TEXT SHOWN
** Start **
[HN Gopher] Navtive FlameGraphViewer
___________________________________________________________________
Navtive FlameGraphViewer
Author : laladrik
Score : 62 points
Date : 2024-12-23 10:43 UTC (2 days ago)
(HTM) web link (laladrik.xyz)
(TXT) w3m dump (laladrik.xyz)
| laladrik wrote:
| Hello, I found that it's difficult to visualize the flamegraph
| out of the huge amount of data when I was profiling Rust
| Analyzer. Viewing the flamegraph in a browser (Firefox and
| Chrome) made it impossible to view. In fact, it was simply
| frozen. I made this visualizer to solve my problem. Maybe it
| would help someone else. I leave the link to my article about it,
| but you can find the link to the project right in the first
| paragraph.
| janice1999 wrote:
| I was surprised to hear the Hotspot isn't fast. I had assumed
| it would be since it's written in C++.
| mandarax8 wrote:
| I've never had hotspot not be fast enough. Even on 20Gb
| traces, everything is instant.
|
| Only thing that ever takes some time is the initial load of
| the perf file and filtering (bit still really fast).
| guipsp wrote:
| I think going for xlib is somewhat missing the forest for the
| trees. Does it take less memory? Yeah, but you lose out on any
| gpu assistance you might get for free otherwise. This only
| really matters as you get to bigger resolutions tho, as you
| avoid redrawing.
| atq2119 wrote:
| Props to you for making a cool little project, but as somebody
| who's been involved in Linux graphics a bit: please just let
| Xlib die. It's an outdated API, even if you ignore the
| existence of Wayland. For something like fast visualizations,
| you should really go with something that does offscreen
| rendering and then blits the result. As long as you're just
| drawing a bunch of rectangles, even CPU software rendering may
| be the better solution, though obviously modern tools should
| use GPU rendering.
|
| I see your journey and _how_ you ended up with Xlib. But I
| think that 's really more of an indictment of the sorry state
| of GUI in Rust.
|
| I know that's not your job, I just couldn't let this use of
| Xlib stand uncommented because it's really bad for the larger
| ecosystem.
| IshKebab wrote:
| Damn I hate it when you write a whole project and someone comes
| along and says "this already exists" and you realise how much
| time you wasted (yeah even if some of it counts towards learning
| I'd still rather not needlessly repeat other people's work).
** End **
WHAT THE TASK REQUIRES
Continue the flame graph viewer thread from the end of IshKebab's comment.

AVAILABLE DATA
** Start **
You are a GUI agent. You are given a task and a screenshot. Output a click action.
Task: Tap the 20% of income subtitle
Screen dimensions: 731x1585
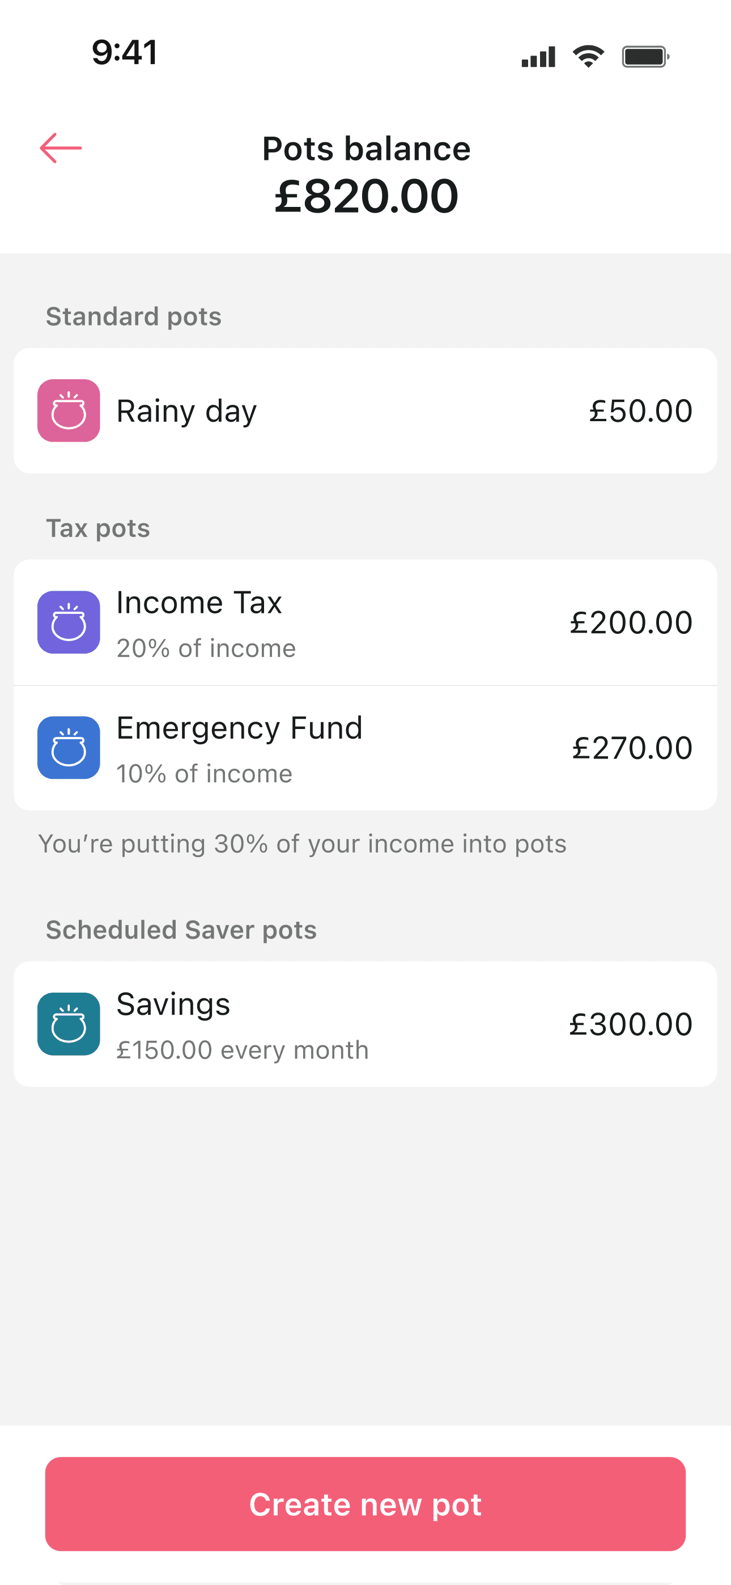(206, 649)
** End **
RESULT FOR THIS TASK
|
| Anyway, pprof has a fantastic interactive Flamegraph viewer that
| lets you narrow down to specific functions. It's really very
| good, I would use that.
|
| https://github.com/google/pprof
|
| Run `pprof -http=:` on a profile and you get a web interface with
| the Flamegraph, call graph, line based profiling etc.
|
| It's demonstrated in this video.
|
| https://youtu.be/v6skRrlXsjY
|
| They only show a very simple example and no zooming, but it works
| very well with huge flamegraphs.
| Gobd wrote:
| I tried to find something fast and native. Saying "native" I
| mean something which doesn't require a browser.
|
| Uses a browser which doesn't meet the requirements they set.
| josephg wrote:
| Yep. Personally I love the Firefox profiler for interacting
| with perf - since it can show you flame graphs and let you
| explore a perf trace by dominators and whatnot.
|
| But I applaud the effort to make small, native apps. I agree
| with the author - not everything should live in the browser.
| IshKebab wrote:
| I think they were saying "fast and native" because web things
| usually aren't fast. In this case it is though, so I don't
| see why it would be a problem for it to be web based.
| jasonjmcghee wrote:
| MacOS Instruments is really quite good.
|
| I have a `profile` function I use. fn
| profile() { xcrun xctrace record --template 'Time
| Profiler' --launch -- $@ }
|
| Then I just do: $ profile ./my-binary -a -b
| -c "foo bar"
|
| or w/e and when it completes (can be one-time run or long-
| running / interactive) now I have a great native experience
| exploring the profile.
|
| All the normal bells and whistles are there and I can double
| click on something and see it inline in the source code with
| per-line (cumulative) timings.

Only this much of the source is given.